WRITTEN TASK: Write out everything in the data from the line that contains "Task: Click the red 2,900.0 stop price label" down to the line that contains "coord(160,217)", both lines included, with every coordinate in the answers multiplied by 2 and rounded to a whole number, halves rounded up. Leave all other text and numbers unchanged.

##########

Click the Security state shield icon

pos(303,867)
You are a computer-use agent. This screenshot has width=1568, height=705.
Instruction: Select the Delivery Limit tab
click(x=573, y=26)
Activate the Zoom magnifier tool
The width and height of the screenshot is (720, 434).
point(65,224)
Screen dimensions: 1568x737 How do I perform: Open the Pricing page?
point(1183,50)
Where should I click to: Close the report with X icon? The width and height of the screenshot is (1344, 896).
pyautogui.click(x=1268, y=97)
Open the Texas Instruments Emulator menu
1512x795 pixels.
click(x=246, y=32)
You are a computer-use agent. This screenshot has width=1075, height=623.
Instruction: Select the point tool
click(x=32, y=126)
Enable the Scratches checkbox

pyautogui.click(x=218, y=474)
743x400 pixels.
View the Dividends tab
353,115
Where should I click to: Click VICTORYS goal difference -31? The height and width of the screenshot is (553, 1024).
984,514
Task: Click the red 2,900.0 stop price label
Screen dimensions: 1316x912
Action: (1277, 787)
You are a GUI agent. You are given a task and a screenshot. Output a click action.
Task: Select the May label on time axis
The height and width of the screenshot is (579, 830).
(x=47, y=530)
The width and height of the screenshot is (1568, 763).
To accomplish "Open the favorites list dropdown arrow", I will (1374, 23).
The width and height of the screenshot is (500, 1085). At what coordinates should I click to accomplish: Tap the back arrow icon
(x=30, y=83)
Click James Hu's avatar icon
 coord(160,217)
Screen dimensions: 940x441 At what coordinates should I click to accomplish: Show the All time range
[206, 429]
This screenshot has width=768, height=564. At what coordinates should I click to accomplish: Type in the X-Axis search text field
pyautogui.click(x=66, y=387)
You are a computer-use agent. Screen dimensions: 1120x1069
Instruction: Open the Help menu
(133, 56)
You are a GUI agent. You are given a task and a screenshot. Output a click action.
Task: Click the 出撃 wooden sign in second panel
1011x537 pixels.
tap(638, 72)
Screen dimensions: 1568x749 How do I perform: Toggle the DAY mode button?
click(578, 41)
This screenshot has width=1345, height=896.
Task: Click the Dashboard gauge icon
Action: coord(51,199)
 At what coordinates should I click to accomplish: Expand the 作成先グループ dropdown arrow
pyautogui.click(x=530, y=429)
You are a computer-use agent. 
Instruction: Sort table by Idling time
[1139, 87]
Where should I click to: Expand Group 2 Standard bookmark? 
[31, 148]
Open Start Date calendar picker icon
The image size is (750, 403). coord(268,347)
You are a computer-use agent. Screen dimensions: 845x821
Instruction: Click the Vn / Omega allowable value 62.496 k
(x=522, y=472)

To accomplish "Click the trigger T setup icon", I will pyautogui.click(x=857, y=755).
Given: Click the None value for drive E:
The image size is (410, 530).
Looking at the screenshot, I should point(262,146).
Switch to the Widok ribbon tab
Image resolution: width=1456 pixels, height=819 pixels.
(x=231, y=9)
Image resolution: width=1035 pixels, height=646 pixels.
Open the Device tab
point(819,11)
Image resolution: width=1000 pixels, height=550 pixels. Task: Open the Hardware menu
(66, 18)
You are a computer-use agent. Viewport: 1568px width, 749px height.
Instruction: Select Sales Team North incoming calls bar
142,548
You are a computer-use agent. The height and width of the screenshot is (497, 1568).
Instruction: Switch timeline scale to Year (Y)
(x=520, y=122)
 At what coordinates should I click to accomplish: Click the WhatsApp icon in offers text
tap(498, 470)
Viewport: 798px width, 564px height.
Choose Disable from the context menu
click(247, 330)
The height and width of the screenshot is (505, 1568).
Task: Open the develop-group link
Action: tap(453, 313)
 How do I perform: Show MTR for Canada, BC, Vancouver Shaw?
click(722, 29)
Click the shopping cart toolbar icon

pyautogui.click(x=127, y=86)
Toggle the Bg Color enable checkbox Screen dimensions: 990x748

##########

SOLUTION TO THE PROBLEM:
Task: Click the red 2,900.0 stop price label
Screen dimensions: 1316x912
Action: (2554, 1574)
You are a GUI agent. You are given a task and a screenshot. Output a click action.
Task: Select the May label on time axis
The height and width of the screenshot is (579, 830).
(x=94, y=1060)
The width and height of the screenshot is (1568, 763).
To accomplish "Open the favorites list dropdown arrow", I will (2748, 46).
The width and height of the screenshot is (500, 1085). At what coordinates should I click to accomplish: Tap the back arrow icon
(x=60, y=166)
Click James Hu's avatar icon
 coord(320,434)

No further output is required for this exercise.